DOCUMENT EXTRACT:
Thursday, June 29, 2006

Nagging in the Animal Training Approach to Marriage Age

Via Lindsay, I discovered this true gem from the NYTimes: "What Shamu Taught Me About a Happy Marriage." I laughed through the whole piece. The author describes using techniques for training exotic animals on her alpha-male American husband. The core insight is that if you want your husband to stop dropping dirty clothes on the floor, leaving a mess of papers all over the surfaces of the house, or crowding you in the kitchen while you try to cook, then stop nagging and start rewarding the behavior you like.

Intuitively, this makes perfect sense. Just recently I had a similar epiphany in relation to a relative. I realized that this relative was not going to stop using all sorts of guilt inducing behaviors and so, rather than get upset at it, I decided to only reward the good behavior. I simply ignored the annoying behavior. It worked like a charm for my mental health, and perhaps over time it will smooth over our rather strained relationship. Sutherland writes:

I followed the students to SeaWorld San Diego, where a dolphin trainer introduced me to least reinforcing syndrome (L. R. S.). When a dolphin does something wrong, the trainer doesn't respond in any way. He stands still for a few beats, careful not to look at the dolphin, and then returns to work. The idea is that any response, positive or negative, fuels a behavior. If a behavior provokes no response, it typically dies away.

PROBLEMS AND TASKS:
a. Answer these about the blog post on animal training and marriage:
(i) What is the title of the NYTimes piece the blog post mentions?
(ii) Who did the blog writer start handling by rewarding only the good behavior?
(iii) What is the name of the approach the dolphin trainer described?
b. Repeat part of the blog post word for word, starting with "Via Lindsay, I" and going on through "behavior you like.".

GIVEN RECORDS:
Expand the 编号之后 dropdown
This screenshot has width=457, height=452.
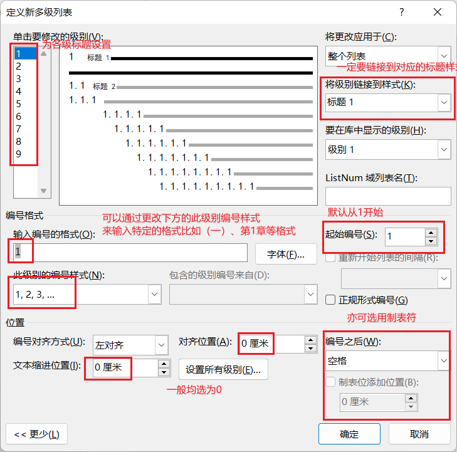[x=444, y=360]
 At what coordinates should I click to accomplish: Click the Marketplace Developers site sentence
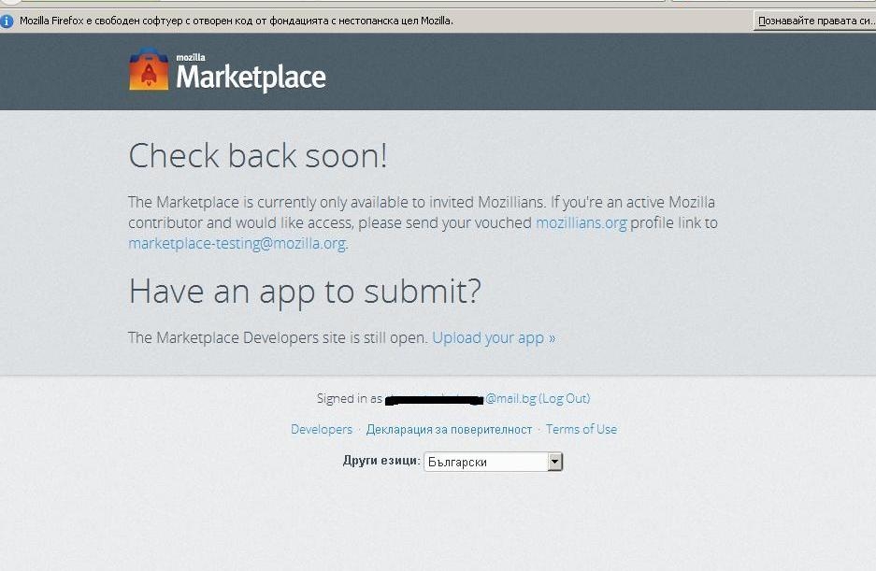click(278, 338)
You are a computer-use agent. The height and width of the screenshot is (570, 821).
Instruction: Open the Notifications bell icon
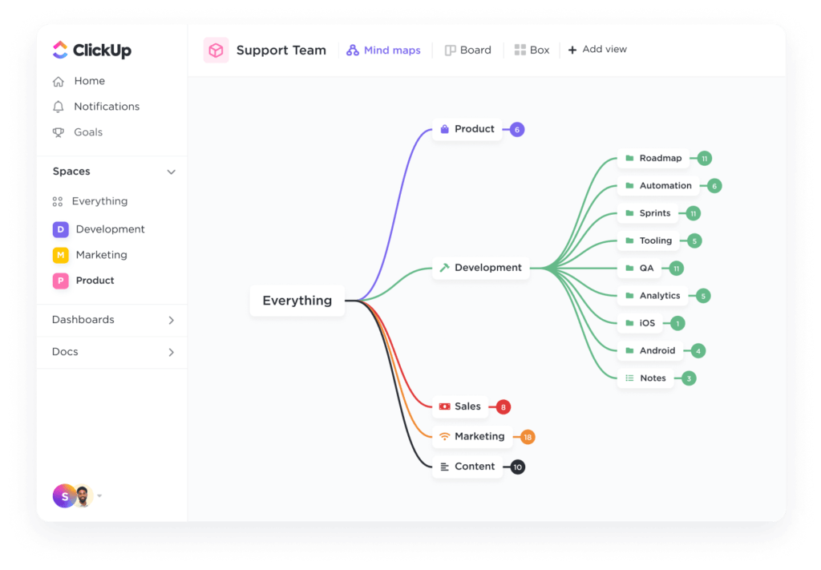[60, 107]
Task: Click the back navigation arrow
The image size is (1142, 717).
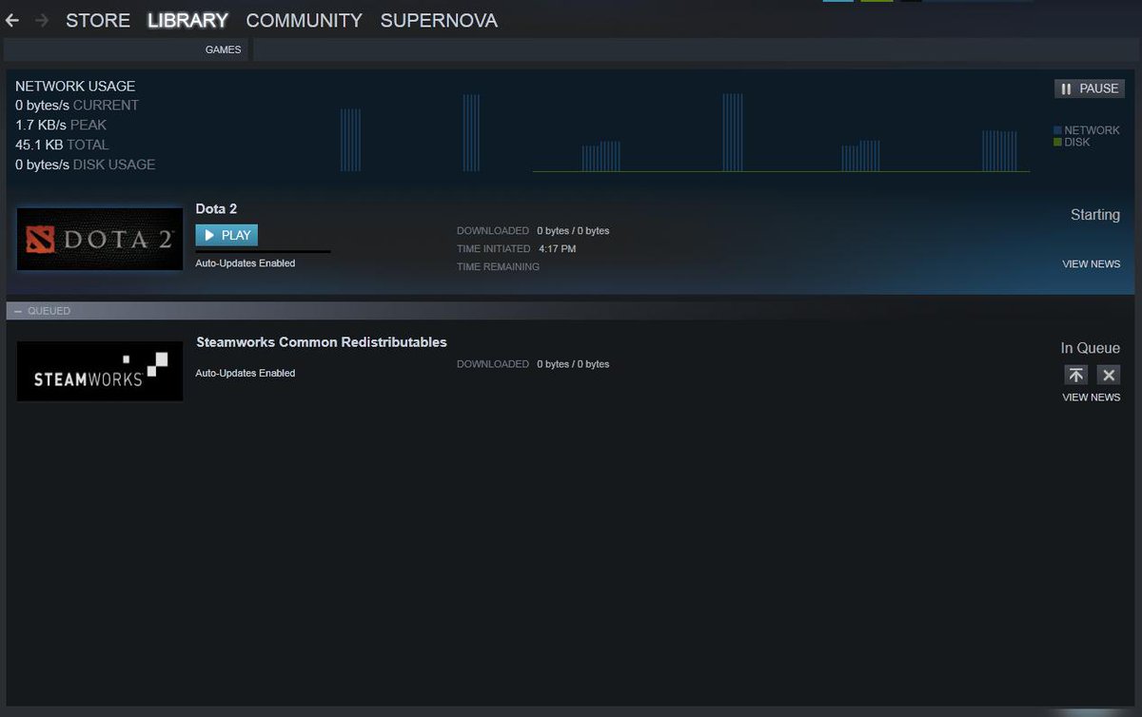Action: pos(11,20)
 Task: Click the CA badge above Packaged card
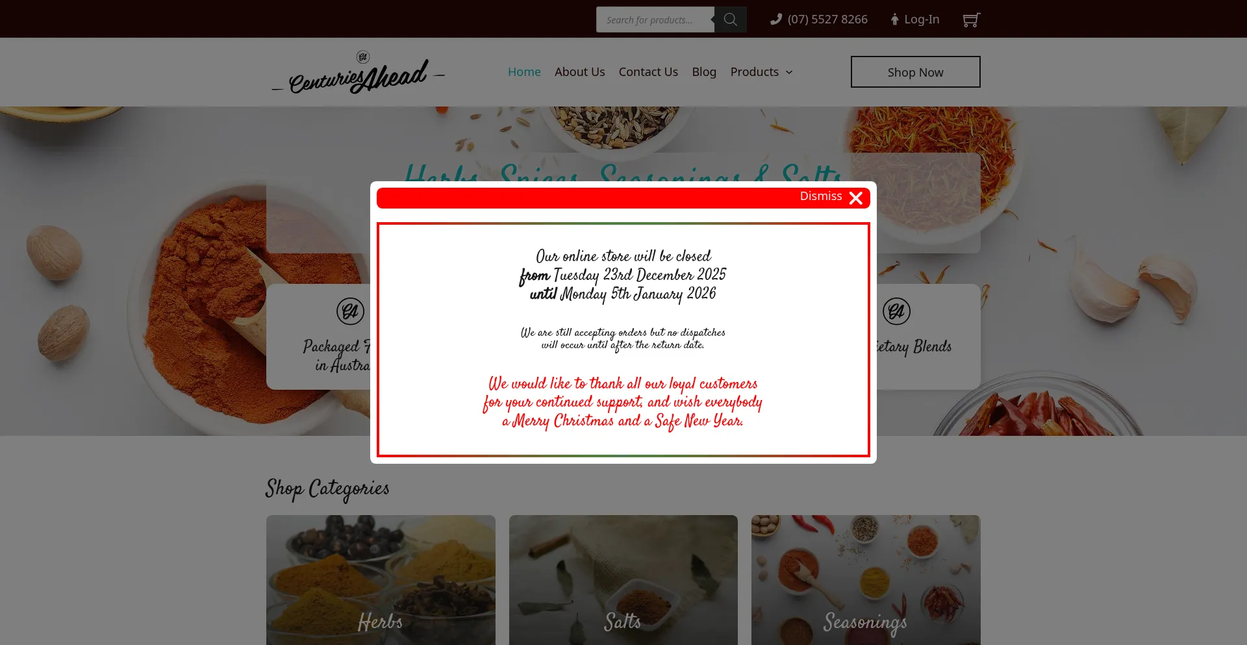click(x=350, y=311)
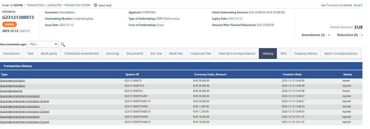This screenshot has height=129, width=370.
Task: Open Guarantee Amendment Application for A002
Action: [x=20, y=106]
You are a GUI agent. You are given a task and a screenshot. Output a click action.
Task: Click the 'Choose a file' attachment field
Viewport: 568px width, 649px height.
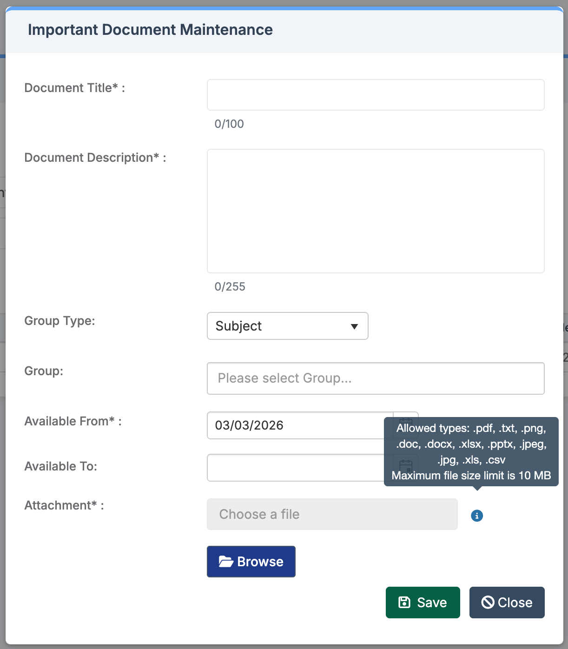tap(332, 514)
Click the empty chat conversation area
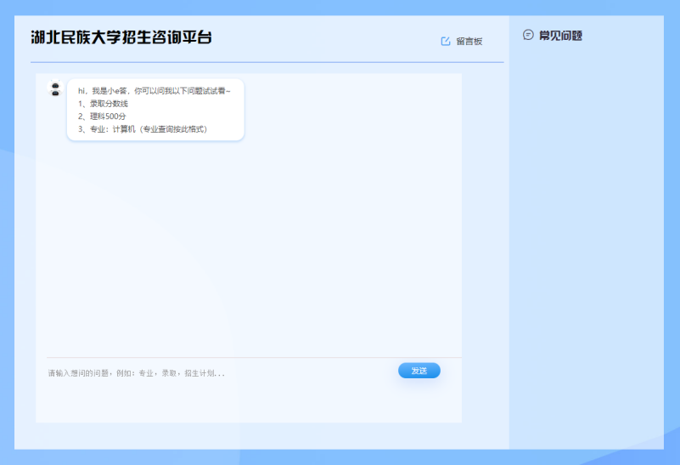 click(x=255, y=247)
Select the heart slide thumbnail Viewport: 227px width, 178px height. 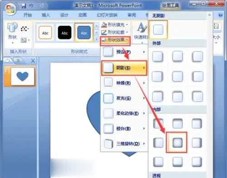(22, 76)
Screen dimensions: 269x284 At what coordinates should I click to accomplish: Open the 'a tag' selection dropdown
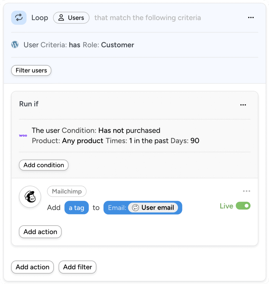[x=76, y=207]
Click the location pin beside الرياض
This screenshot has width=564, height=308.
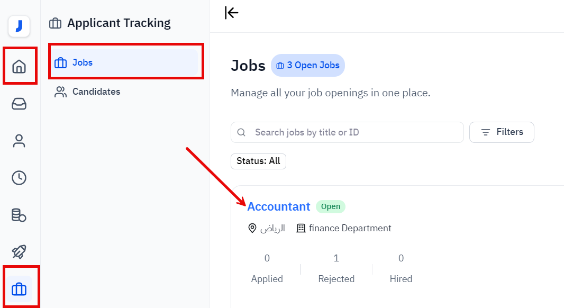point(252,228)
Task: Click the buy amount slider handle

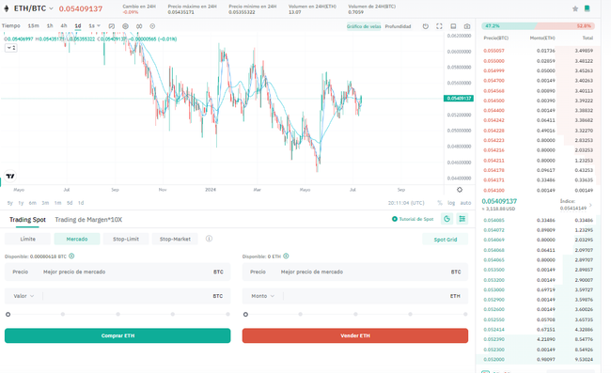Action: pos(8,314)
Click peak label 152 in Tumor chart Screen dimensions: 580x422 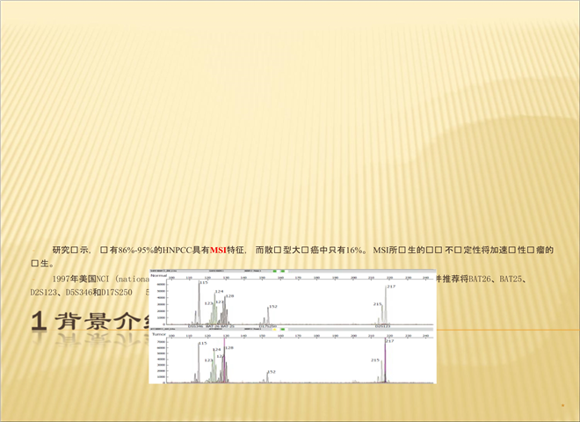[271, 372]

ANSWERS TO EACH TASK:
a.
(i) "What Shamu Taught Me About a Happy Marriage."
(ii) A relative.
(iii) Least reinforcing syndrome (L. R. S.).

b.
Via Lindsay, I discovered this true gem from the NYTimes: "What Shamu Taught Me About a Happy Marriage." I laughed through the whole piece. The author describes using techniques for training exotic animals on her alpha-male American husband. The core insight is that if you want your husband to stop dropping dirty clothes on the floor, leaving a mess of papers all over the surfaces of the house, or crowding you in the kitchen while you try to cook, then stop nagging and start rewarding the behavior you like.